The recipe calls for ricotta or cottage cheese, and I’ve only personally made lasagna once. With cottage cheese. My mom dislikes ricotta, so I never buy it (same reason I don’t buy ricotta pierogies)
I thought everybody acknowledged that Strawberry Quik was one of the most vile substances ever devised by humans. IIRC, on “Mystery Science Theater 3000” one of their recipes for Rainy Day Do It Yourself At-Home Ipecacs was Strawberry Quik mixed with marshmallow circus peanuts.
I like cottage cheese but ricotta is so synonymous with lasagna in my mind that even thinking about replacing it with something else makes me shudder a little despite them being pretty similar.

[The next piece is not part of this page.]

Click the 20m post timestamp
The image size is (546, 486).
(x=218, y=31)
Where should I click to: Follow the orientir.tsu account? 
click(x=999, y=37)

Put another one down in the tequila column. I was sick for four days once after a tequila drunk, and now I can barely stand the mention of it. Don’t even think about opening a bottle in my presence…
Back when I was habitually broke, I subsisted on Ramen and cans of baked beans (not in the same meal, of course). I never had any problem with the noodles but it took me several years before I had another can of beans.
It’s actually pretty good. Cottage cheese mixed in with Prego spaghetti sauce and layered between the noodles was how my mom maked lasagna. She never really learned how to cook. Naturally, I now prefer layers of ricotta, sauce, and noodles but cottage cheese will do in a pinch.
Not at all. Before he started buying Prego, my dad would make his own spaghetti sauce. You guessed it, he used a ketchup base. Blech.